Text block:
Our team at City Creek Mortgage in Draper understands that if you’re thinking about buying a house for the first time, there are terms you’ll need to familiarize yourself with to get the most out of your home-buying experience.
“Home equity” is one of those terms that homeowners may hear about a great deal and not really understand. Our team believes knowledge is power! We want you to understand the ins and outs of mortgages so that you are confident about your purchase.
The Basics of Home Equity
After you’ve purchased a home and have made payments for a while, the portion of your home that you’ve paid off is considered your home equity. It’s your stake in your home, as opposed to your lender’s stake. Your home equity can be your most valuable monetary asset. Equity usually grows without the homeowner giving it much thought – all you have to do is make your regular monthly mortgage payment.
What is Home Equity – Exactly?
Technically, home equity is the appraised value of your home, minus outstanding mortgage and loan balances. Equity builds over time.
At its most basic, there are two ways to grow your home equity. The more you pay your mortgage, the more you own your home, thereby increasing your equity. If you should make home improvements and increase your appraisal value, you are also growing equity.
For the homeowner, equity is a valuable asset because it can be used as collateral to borrow home equity loans or obtain lines of credit.
How It Works
If you’re a homeowner looking to make expensive home repairs or renovations, or you’d like to consolidate debt, borrowing against the value of your home could be an essential option to consider.
Equity should be considered a financial tool. Homeowners can use equity for loans or tap into it if they’re trying to sell their home. The bigger your down payment and the more you pay toward your mortgage, the more you increase your total equity.
Consider the following steps:
- Build your equity. Make your mortgage payments on time or make home improvements that help increase the value of your property.

Extracted entries:

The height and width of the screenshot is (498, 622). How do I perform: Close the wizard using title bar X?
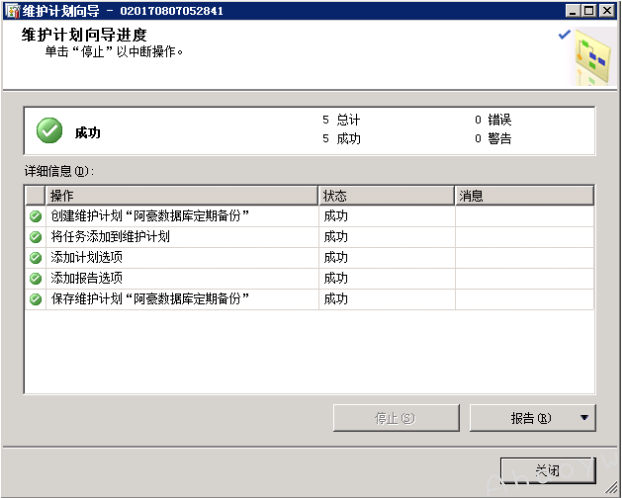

---

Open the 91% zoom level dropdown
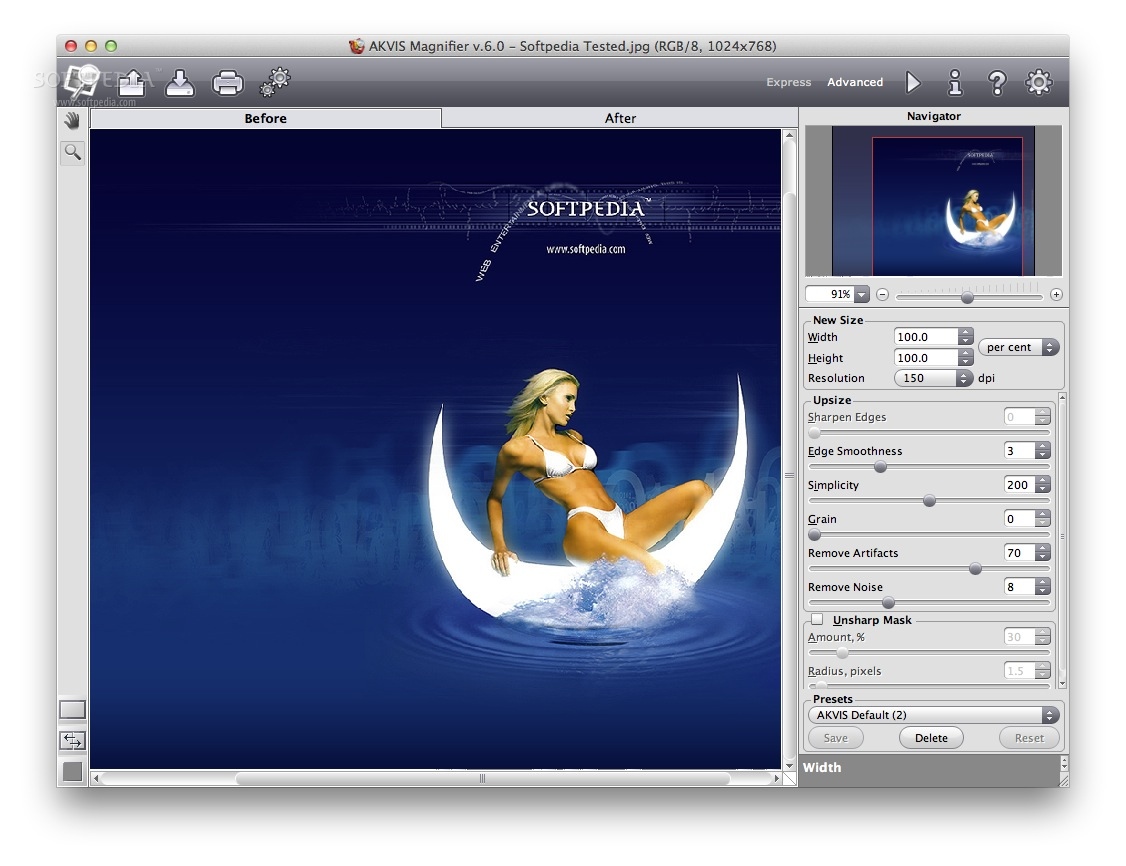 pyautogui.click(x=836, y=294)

...

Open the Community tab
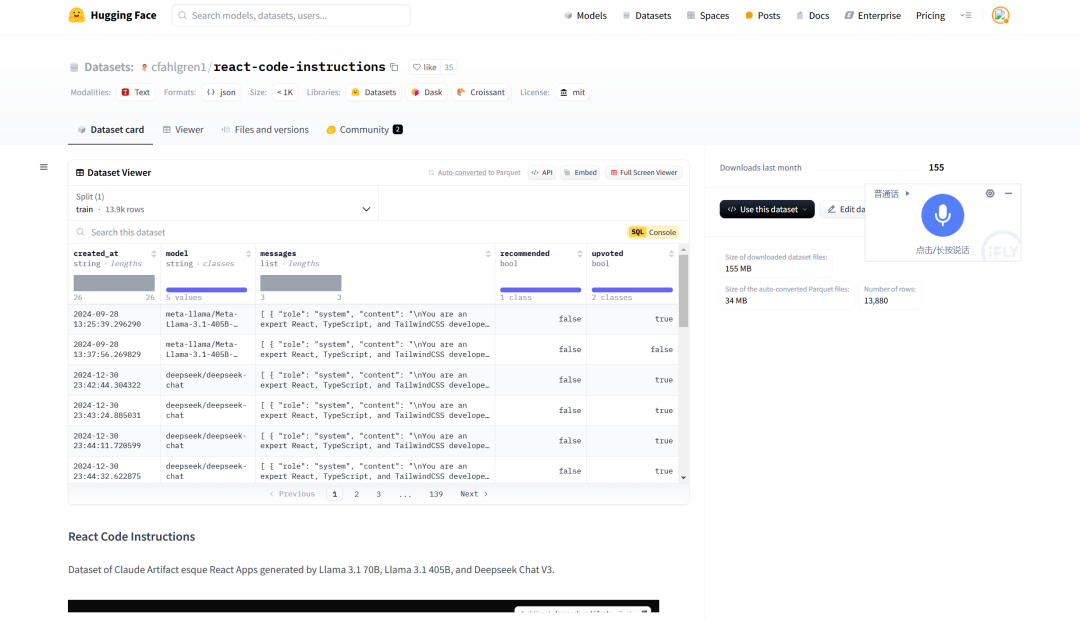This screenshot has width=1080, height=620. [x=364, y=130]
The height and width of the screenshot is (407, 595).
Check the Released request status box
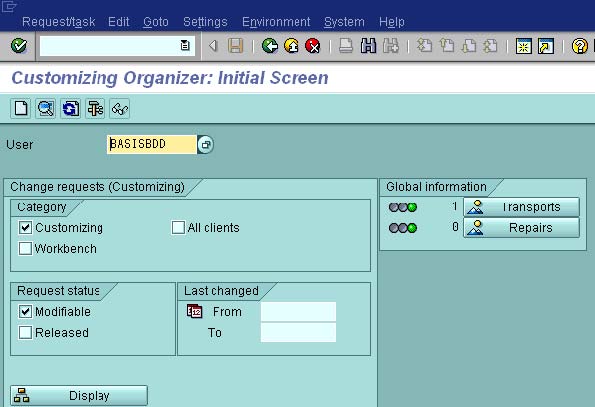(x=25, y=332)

Given problem A:
Translate this sentence from the home equity text into Spanish: "Technically, home equity is the appraised value of your home, minus outstanding mortgage and loan balances."
Given problem B:
Write the next part of the home equity text, picking up after its last line.

Right answer A:
Técnicamente, el capital de la vivienda es el valor de tasación de su casa menos los saldos pendientes de la hipoteca y de los préstamos.

Right answer B:
- Calculate your equity. To calculate how much equity you may already have, subtract your mortgage balance from your home’s current market value. If you’re unsure about your home’s current value, use an online price estimating tool like Zillow’s Zestimate. If the estimator says your home is worth $300,000 and you still owe $150,000, the estimated equity in your home would be $150,000.
- Learn if you qualify. Typically, lenders require 20% equity, a minimum credit score in the mid-600s, and a debt-to-income ratio below 43% before you can borrow from your home equity.
Common Options for Home Equity Use
Home Equity Loan. Typically, with a home equity loan, you borrow a lump sum amount. Instead of a revolving line of credit, you get the money all at one time – not just as you need it. You’ll still make monthly principal and interest payments. If you choose to pay back the loan over some time, you’ll usually pay it back at a fixed interest rate. Questions regarding the amount of time it takes to pay back your loan and the monthly amount you need to pay back are dependent on how much you borrowed and your terms with your lender.
HELOC. A Home Equity Line of Credit is a revolving line of credit using your home as collateral. The amount of equity you have in your home determines how much money you are allowed to borrow. You can use this line of credit when you need to but have to pay back the amount you borrowed. Usually, HELOCs offer a lower interest rate than a credit card.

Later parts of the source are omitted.